Banyak hal telah terjadi, dan memang selalu begitu. Tetapi yang lebih diharuskan adalah banyaknya pelajaran yang didapatkan. Begitulah hidup ini, semakin hari semakin tua semakin tinggi tanggung jawab. Dan yang tersisa adalah pilihan untuk mempersiapkan tanggung jawab tersebut atau tidak.

Hari ini, 28 September adalah hari yang istimewa. Karena di hari inilah aku diijinkan untuk mengenal dunia. Dunia yang begitu istimewa, dunia yang penuh dengan warna. Kesyukuran akan hal ini selayaknya akan terus terucap bagi yang sadar. Itulah yang selama ini baru aku pahami.

Bersyukur, bersyukur, dan bersyukur. Di saat seperti ini, masa-masa kuliah, wawasan terus bertambah yang terkadang akan melupakan bagaimana cara bersyukur harus selalu diinsyafi. Mengenal mereka yang di jauh sana, mengetahui apa yang di balik sana, mendalami yang tertuang dan yang masih samar membawa kekaburan ingatan untuk bersyukur jika tongkat pegangan yang disediakan tidak tergenggam rapat.
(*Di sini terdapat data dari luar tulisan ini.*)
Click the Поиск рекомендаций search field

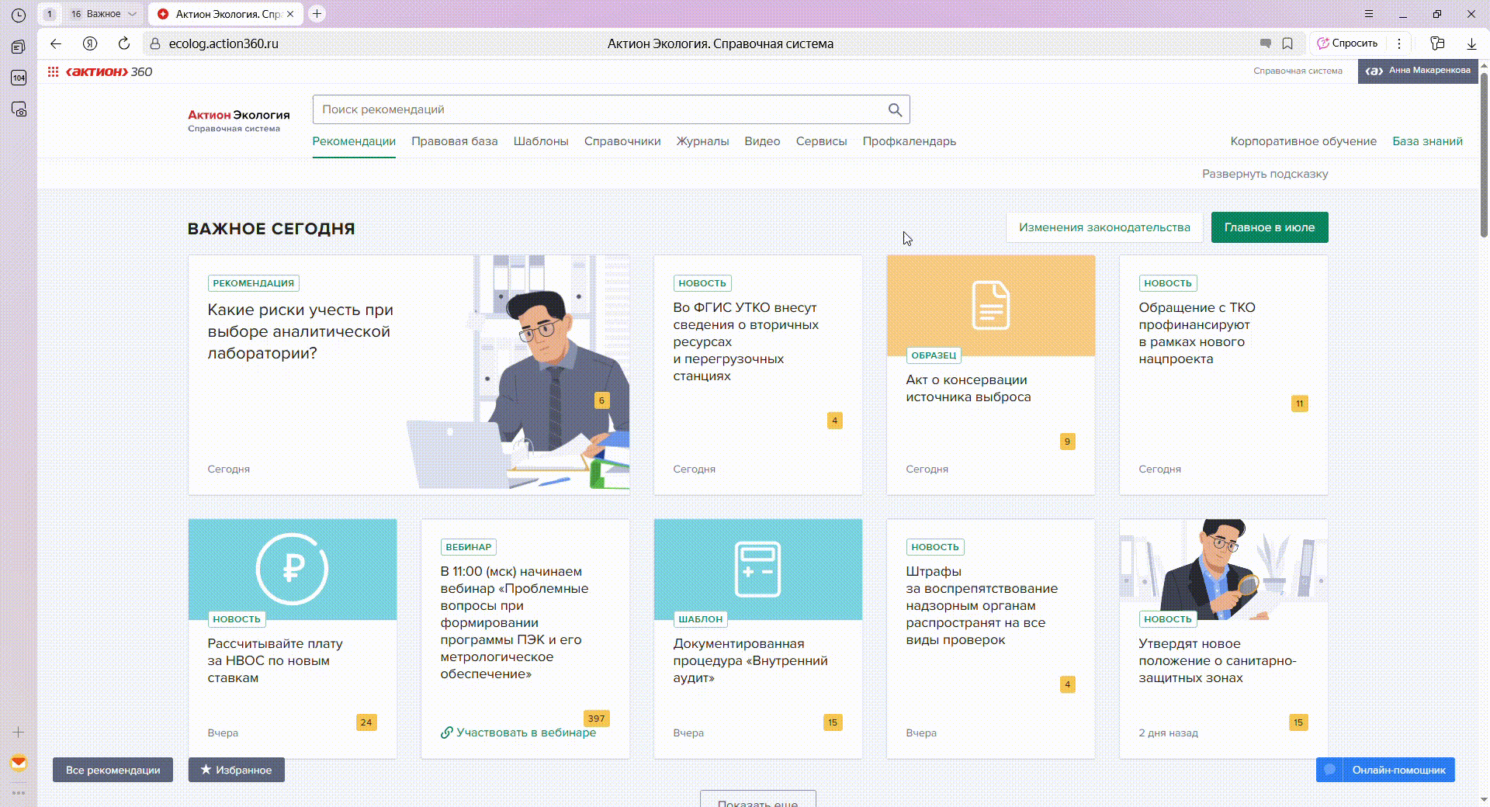[x=598, y=110]
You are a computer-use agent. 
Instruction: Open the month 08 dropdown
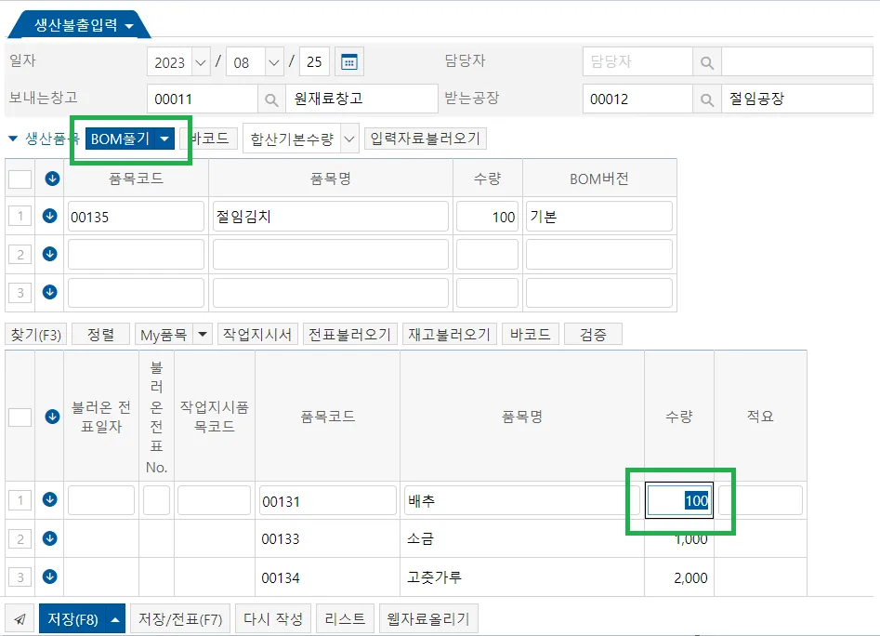[273, 62]
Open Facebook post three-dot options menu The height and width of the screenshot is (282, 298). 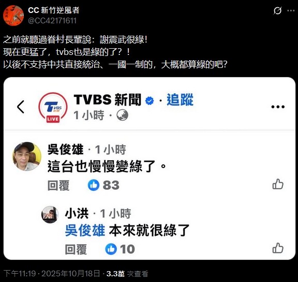pos(278,107)
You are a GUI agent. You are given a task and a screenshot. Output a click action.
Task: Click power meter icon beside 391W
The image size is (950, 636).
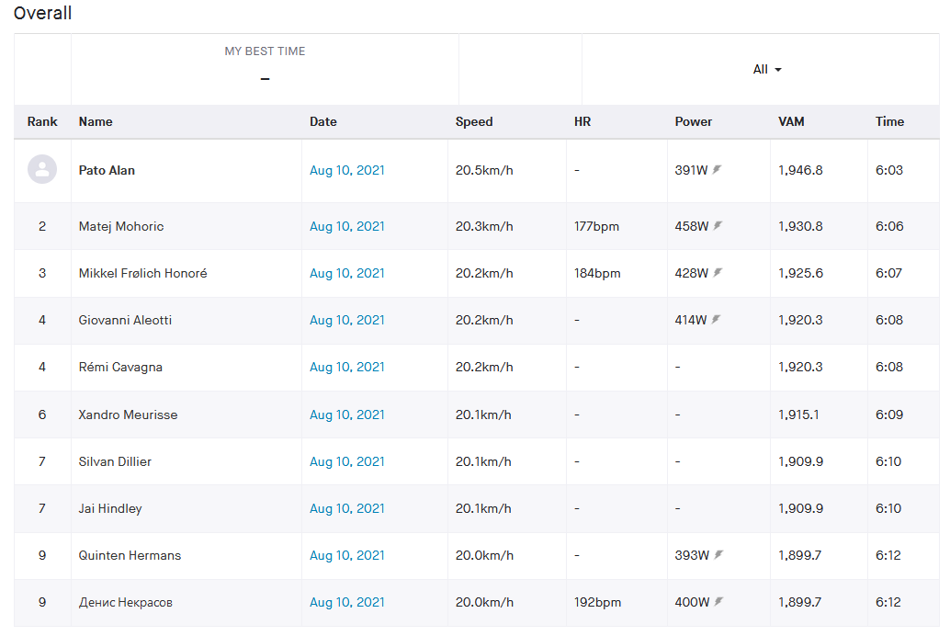(x=717, y=170)
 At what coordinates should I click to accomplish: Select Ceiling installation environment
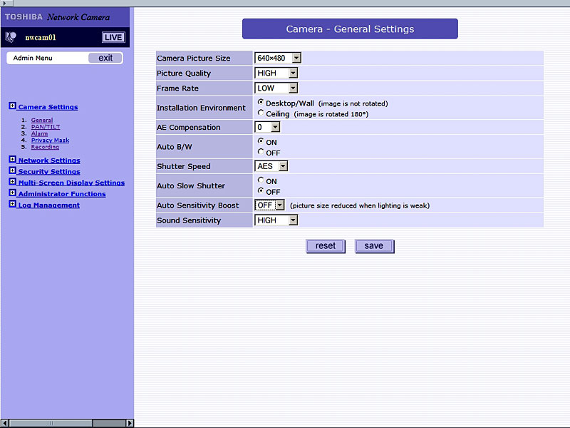pyautogui.click(x=261, y=113)
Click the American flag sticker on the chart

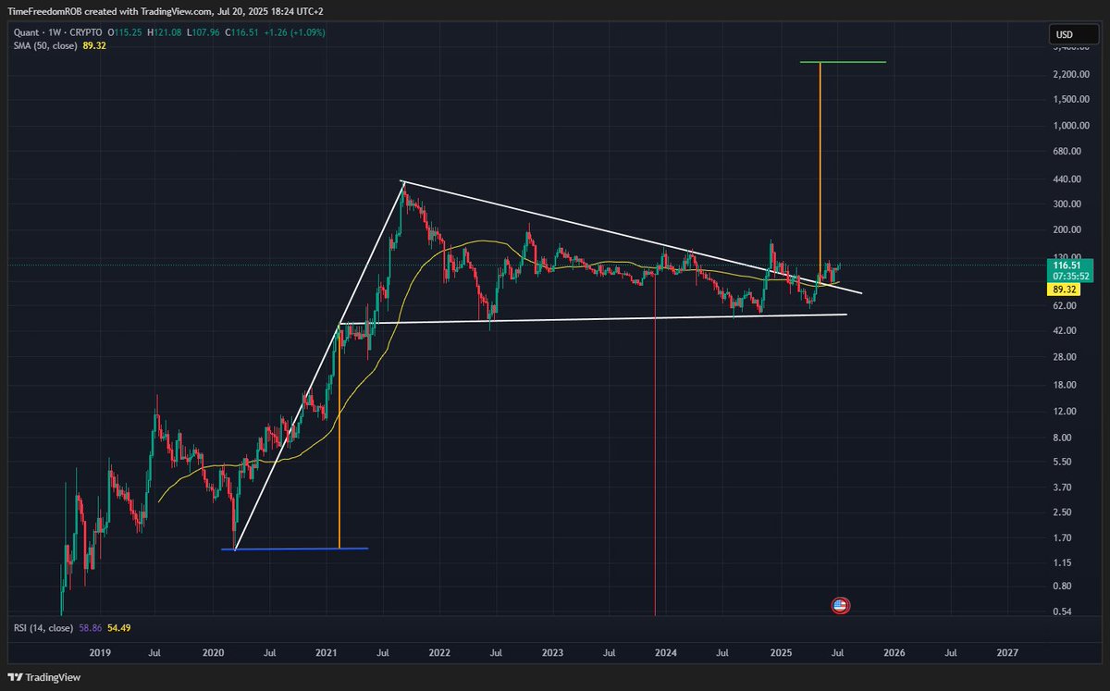(840, 605)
Tongkat inilah yang masih ingin ku tancapkan lebih dalam lebih kuat lagi. Genggaman inilah yang masih ingin kueratkan lagi. Tinggal setelahnya, damai desahan angin atau gemerisik topan badai kunikmati dengan tersenyum riang, karena aku yakin aku tak akan kemana-mana lagi.

Dan dengan tulisan-tulisan inilah kucoba untuk memegang siapa yang terdekat. Satu tangan ke tangan yang lain. Tangan yang lain ke tangan yang lainnya akan membawa kebersamaa. Dengan kebersaamaan ini akan membawa keindahan yang luar biasa ketika kita menghadapi angin ataupun badai yang datang menghempas

Saturday, September 6, 2014

Kembali Terlahir

Begitulah riwayat ini, tidak tahu akan tersampaikan sampai kapan. Kadangkala, orang terus berusaha mengulang dan mengulang ceritanya, terkadang juga ada beberapa yang menyembunyikannya dalam dada sebagai suatu kebanggaan untuk dirinya sendiri. Yang terakhir ini, dia akan tersenyum bangga melihat kisah-kisah yang bertebaran di telinga. Karena dia menganggap dan merasa kisahnya masih memiliki kelebihan.

Tidak hayal, aku dan juga mereka terus melakukannya. Untuk mengejar reputasi, untuk mencantolkan nama di atas sana, di atas kepala-kepala mereka. Tapi sayangnya, tidak semua orang bisa menjadi pendengar yang baik. Inilah yang paling tidak bisa dimengerti.

Kita, bangsa ini membutuhkan banyak pendengar yang baik. Yang bisa tahu kepentingan, yang bisa mendengarkan kisah sahabatnya dan mungkin bisa memilah koleksi lagu yang baik. Fungsi telinga menjadi tidak maksimal, seperti kata orang hanya sebagai cantolan kaca-mata .

Tidak banyak yang bisa ditulis hari ini, tapi bersyukurlah karena tetap ada tulisan yang terlahir.